Let’s dive in, shall we?
1) Never take the advice of your peers who don’t understand the lives of normal-looking people. Throughout my life, I’ve had a knack for being best friends with the Adonises of the the world. Or would the plural be Adoni? Either way, the point is, I have good-looking friends who seem to think that their fantasy life can be applied universally to us “normies.” This is all knowledge that I wish I had been introspective enough to know before creating this profile, but instead, I went to one of my good-looking friends for advice. After countless hours of sending and receiving picture messages on my phone, we finally agreed on the ordering of my pictures (he didn’t completely support it). I decided to be honest on the sight and give my height. I’m a short guy, but have been told I do not carry myself as such. The jury is still out on whether that can be considered a positive. Nevertheless, “no matches” changes a man, and subsequently the ordering of his pictures. I’ve fumbled around with my pictures about 8 times, thought about taking my height down, but ultimately decided to submit to the whim of my good-looking friend who provided lots of reassuring “dude, trust me” pick-me-ups in the process. According to him the matches should start “flowing in,” but I remain skeptical.

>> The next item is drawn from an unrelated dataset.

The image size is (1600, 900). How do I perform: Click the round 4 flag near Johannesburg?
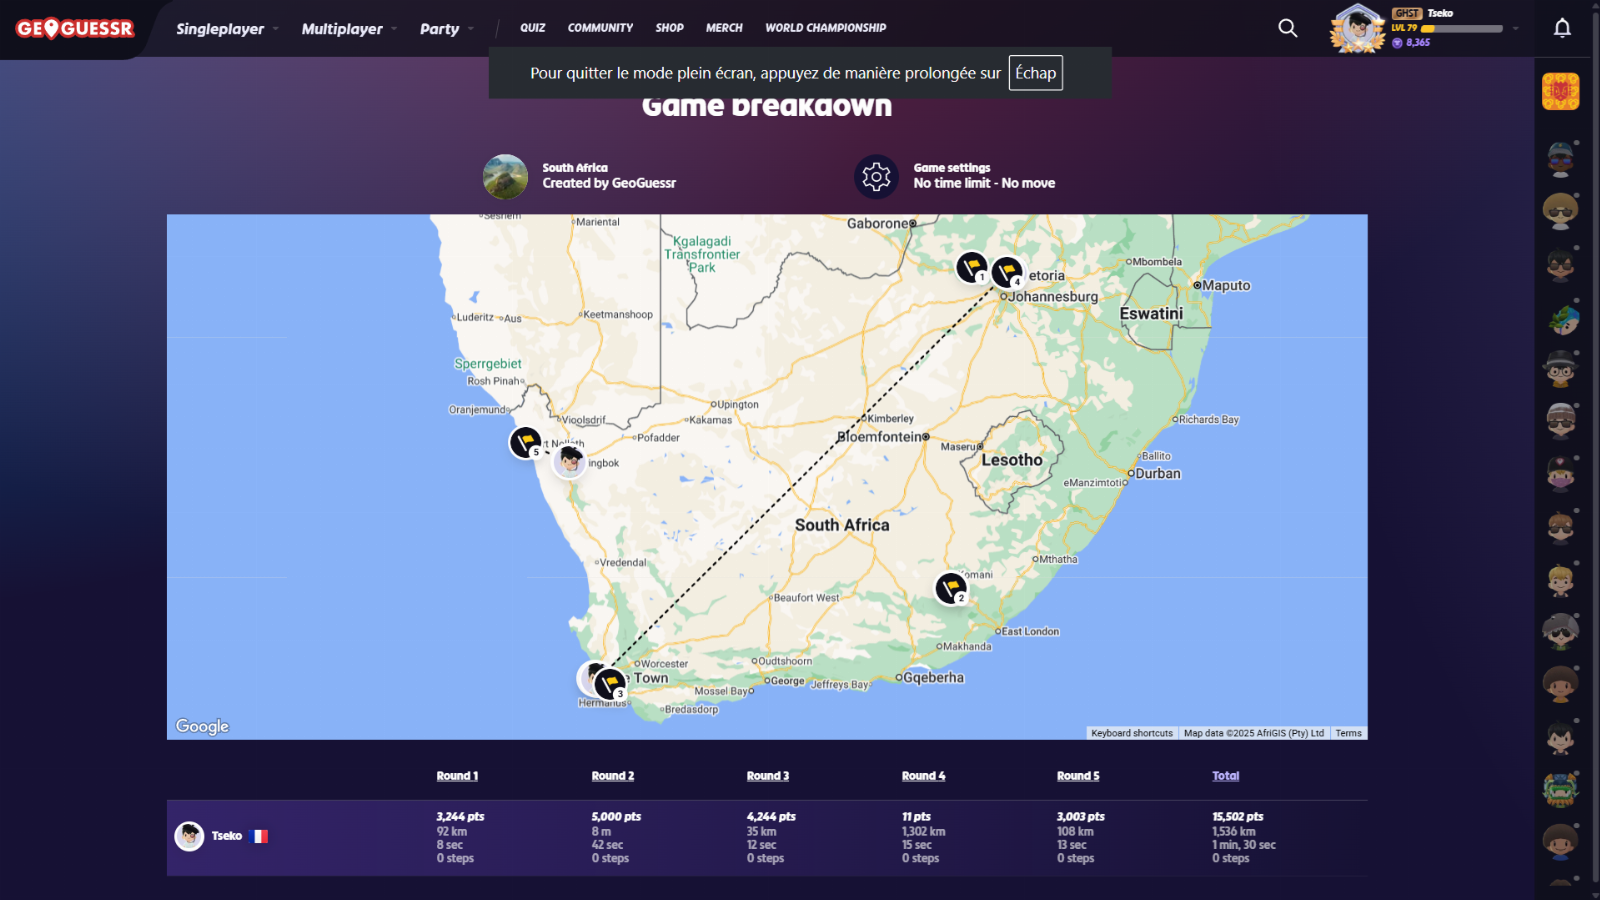pos(1007,271)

2) Are there any black people on Hinge? I’ve seen ONE black girl so far. Don’t get me wrong, I find all races attractive and have dated multiple races, but I honestly don’t see an understandable reason for this. Someone came at me pretty aggressively the other day and said “well, it’s based on your friends of friends, maybe you just don’t know many black people.” As much as it pains me to do it, this elicits the same response as someone trying to prove they aren’t racist. Simply put, I have black friends. Whether you’re white or black, life isn’t some tally of the amount of black people we know. I feel like sometimes people make it out to be that someone either hangs with black people all the time or not at all. Surprise! There is in fact a middle ground. People exist who can fit into both circles, you know, because we are human beings who can make our own decisions on with whom we associate. All tangental rants aside, I was a bit disappointed in the lack of diversity in choice. Hinge says that over time they will start to recognize your preferences based on your favorites. Seems like everyone’s favorites are going to end up being California blonde girls (if you are in the LA location).

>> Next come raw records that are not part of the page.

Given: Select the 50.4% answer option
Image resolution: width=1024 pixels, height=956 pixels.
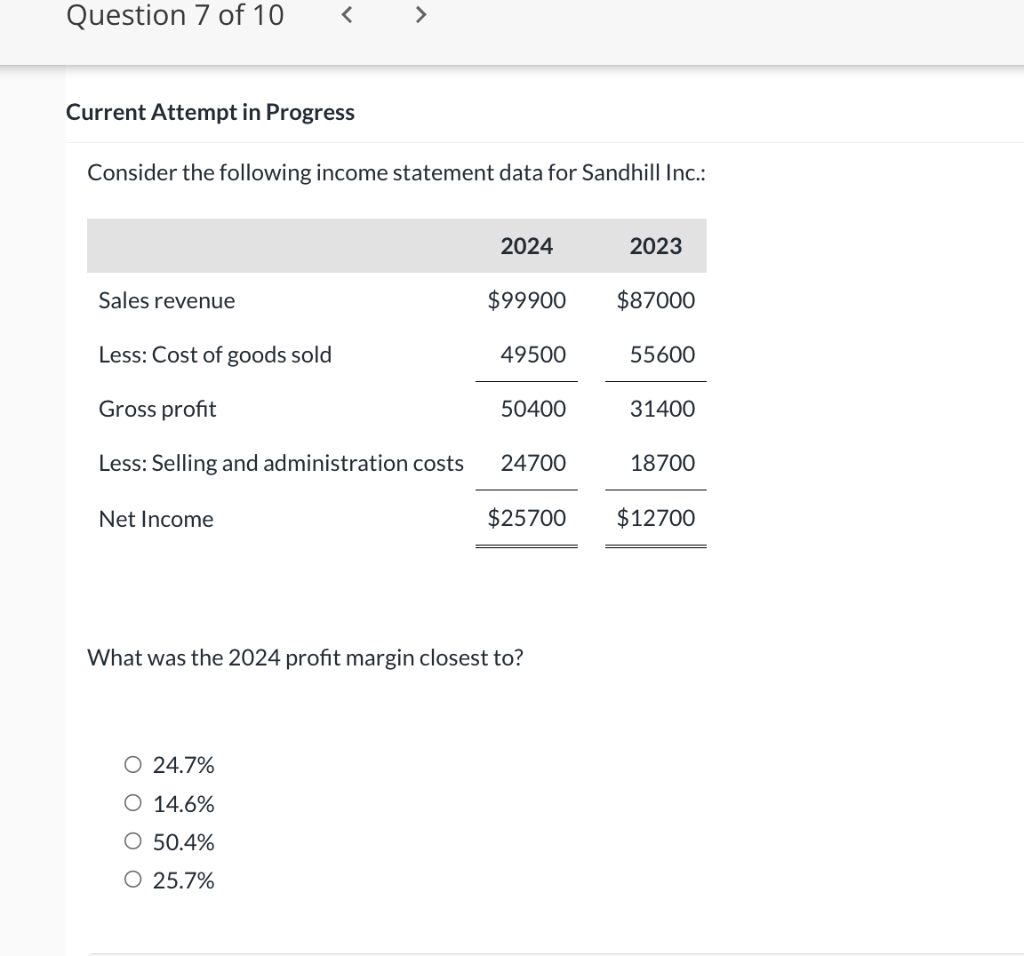Looking at the screenshot, I should (132, 841).
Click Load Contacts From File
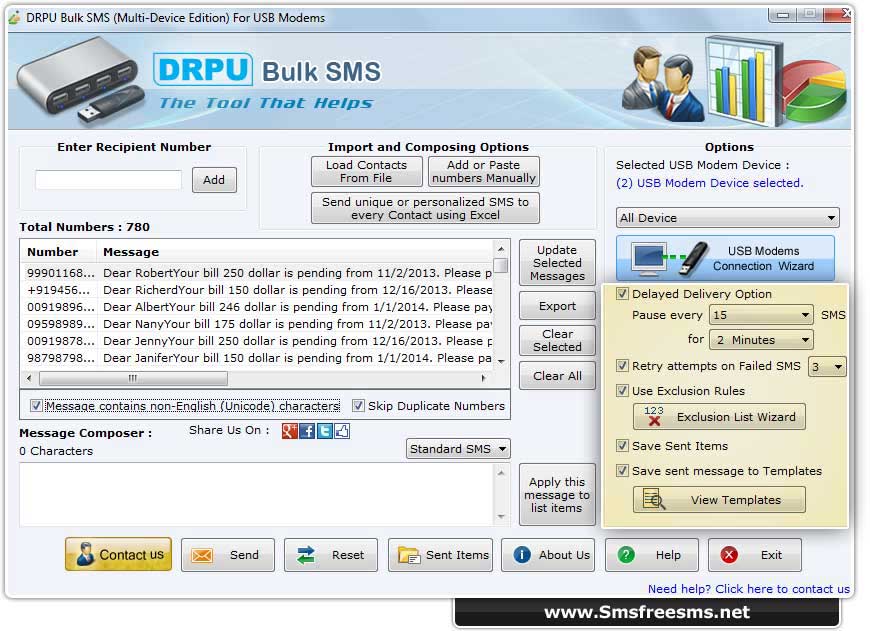 365,170
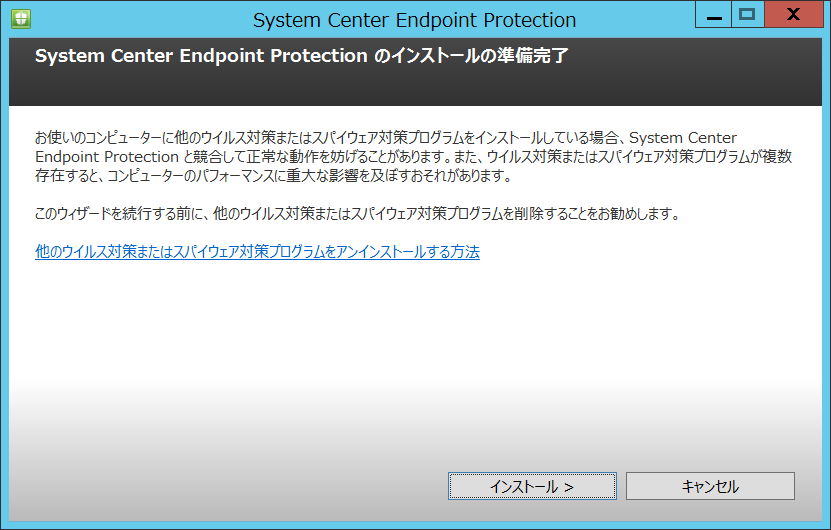
Task: Start installation with インストール > button
Action: (532, 486)
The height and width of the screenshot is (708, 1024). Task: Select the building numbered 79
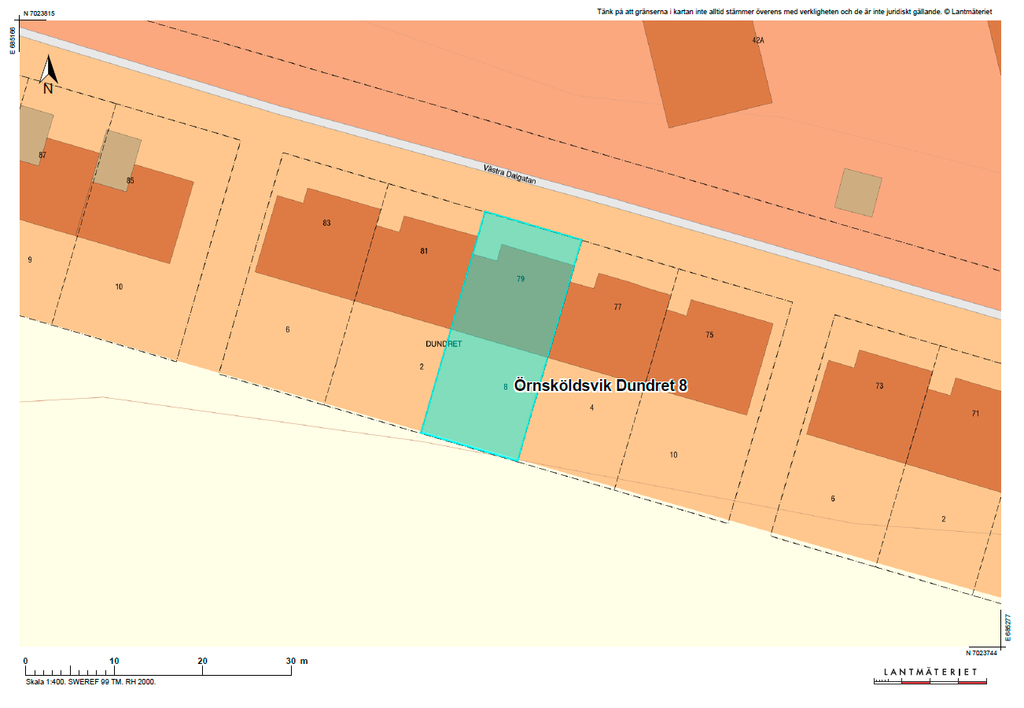click(520, 279)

3) Where do we go from here? (if your mind naturally said “turn all the lights down now” after reading that, we are going to be great friends – for those who don’t know, that would be Feeling This by Blink-182) One thing I’ve learned from my one year in the real world is that finding “the right” relationships are tough. You go out to be social and find a girl you like at the bar or club. “Son, I remember when I first met your mom, she looked so brilliant in the neon laser lights. In our drunken haze we laid eyes on each other and the rest is history. I took her home, we hooked up, and three hook ups later we went on a date.” You try to find a girl at work but interoffice relationships are frowned upon. Everyone sits just one bad hook-up away from a tarnished reputation. Or, you swallow your pride and join the eHarmonies and Match.coms of the world. In all honestly, those are starting to seem like the best bet in a big city.

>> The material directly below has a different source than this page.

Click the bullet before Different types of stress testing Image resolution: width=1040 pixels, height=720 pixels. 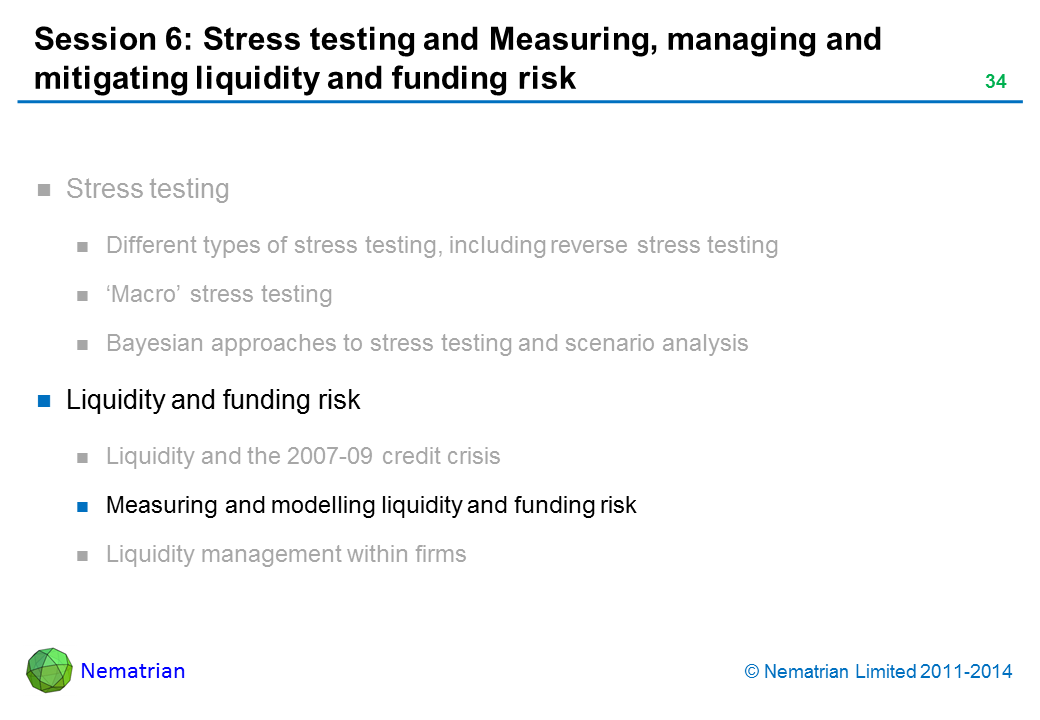[84, 246]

The point is, don’t get discouraged. If I don’t get a single match within the year on Hinge, I don’t care, there are other opportunities and chances out there to meet someone. Being a pessimist is easy, but being an optimist is hard. Understanding the reality and knowing how to avoid letting it deter you is a valuable skill that everyone can use. That’s not to say that putting it into practice is easy, because it’s not, but it’s certainly a step in the right direction.